M:ドーモ・アリガトゴザイマス。他の歌手のことを抜きにして、そのことを正確に語るのは非常に難しいし、正しい選択ではないとは思うけど、俺は現在62歳で、「FIGHT TO SURVIVE」を書いて録音したのは23歳の時だった。今、当時と同じ音を出せるわけがないし、同じ音を出したいわけでもない。君の言葉を借りるなら、今日の声は熟成されたワインで、その人が今まで経験してきたことを反映しているんだ。俺は今これらの曲を指揮する立場だ。逆に80年代は曲が俺を指揮していた。多くの歌手がかつての様な歌い方をしようとしているけど、それは無理だし、誰が少女のように歌う老人を聞きたいんだ?と思うかってことさ。

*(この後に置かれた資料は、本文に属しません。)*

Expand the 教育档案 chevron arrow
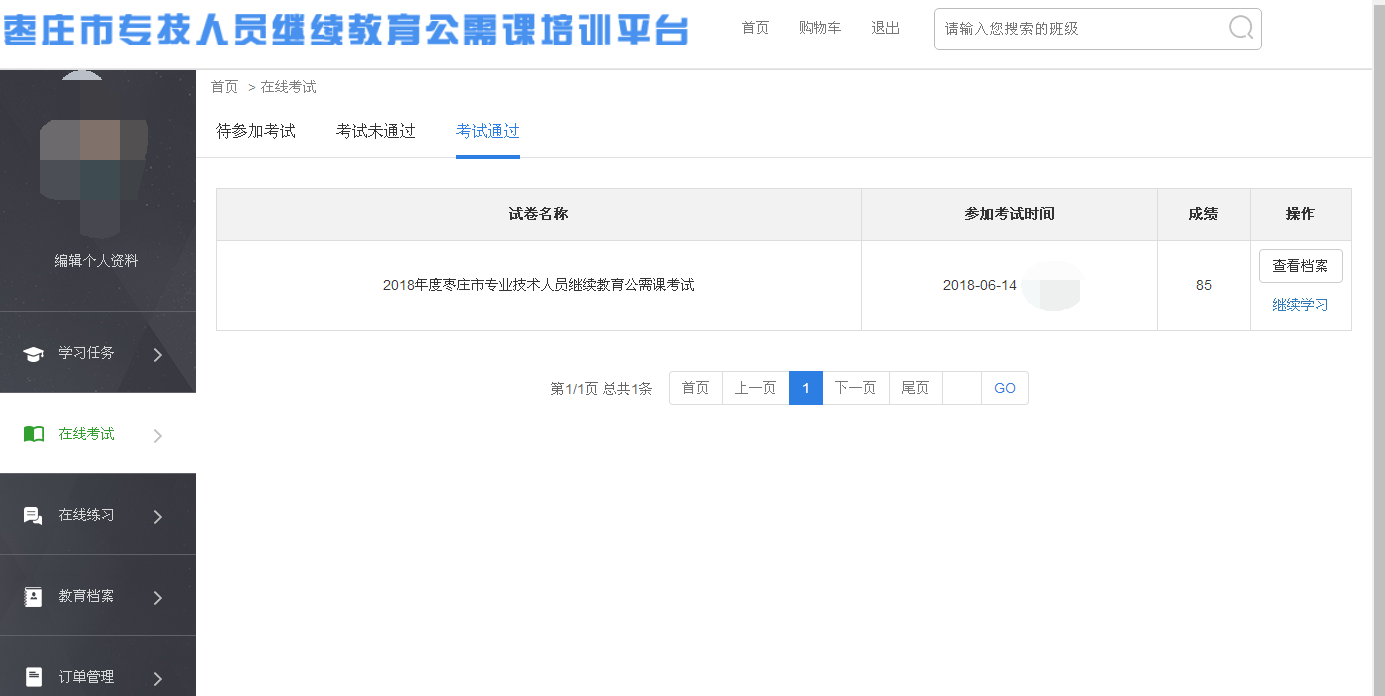 point(158,598)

Q: 今回のアルバムのレコーディング・メンバーは、あなたとは長い付き合いがあるミュージシャンばかりのようですが、このアルバムを録音しようと決めた時、すぐに彼らに声を掛けたのでしょうか。それとも他のミュージシャンにも尋ねて、最終的に今のメンバーに決まりましたか?

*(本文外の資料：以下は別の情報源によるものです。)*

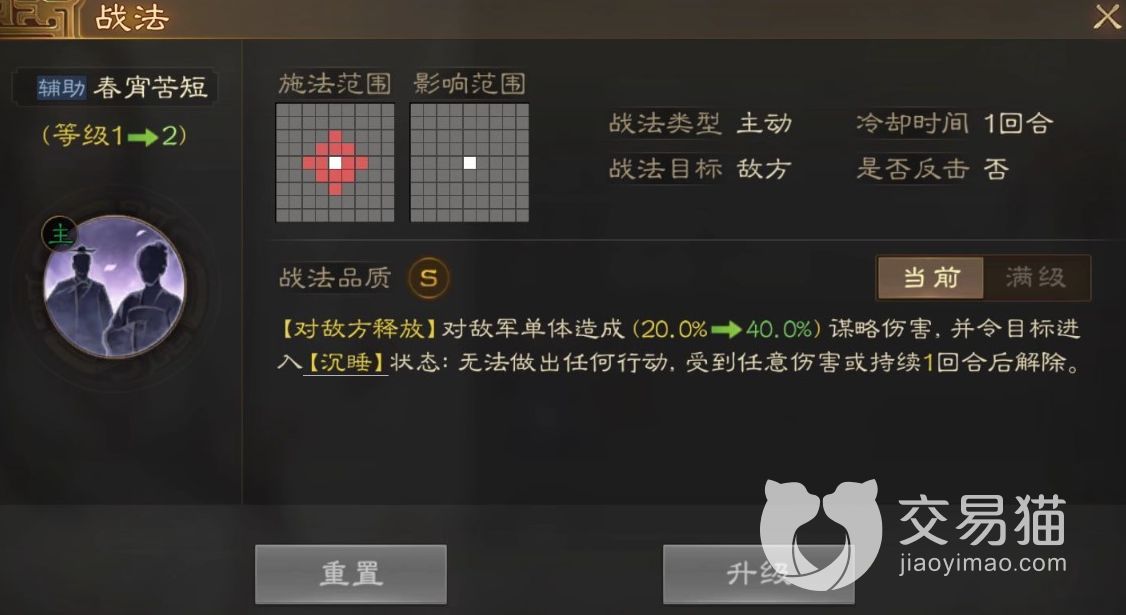
Task: Click the 春宵苦短 skill portrait
Action: [x=115, y=286]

M:オリジナルのWHITE LIONの持ち味を壊さないというのがとても重要だった。2023年に、今忠実に再現したらどうなるのかという、自然な流れだったんだ。だからWHITE LIONに対して敬意を持った友達やミュージシャンが必要だったんだ。曲でアピールするのではなくね。
Q: またレコーディング・メンバーには録音する時に、あなたからどんな指示を出しましたか?もしくは全く指示は出さず、彼らに任せましたか?

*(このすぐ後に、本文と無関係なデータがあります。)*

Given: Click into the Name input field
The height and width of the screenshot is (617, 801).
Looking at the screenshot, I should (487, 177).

M:彼らに何か指示する必要なんかなかったよ。全員WHITE LIONのファンだし、モナ・リザの絵にひげを描いたり、モーツアルトの曲を変えたりするような奴らじゃないからね。
Q: クレジットによると、このアルバムはソレン・アンダーセンとあなたでデンマークのスタジオで録音されたようですが、他のメンバーもこのスタジオに集まって録音したんでしょうか?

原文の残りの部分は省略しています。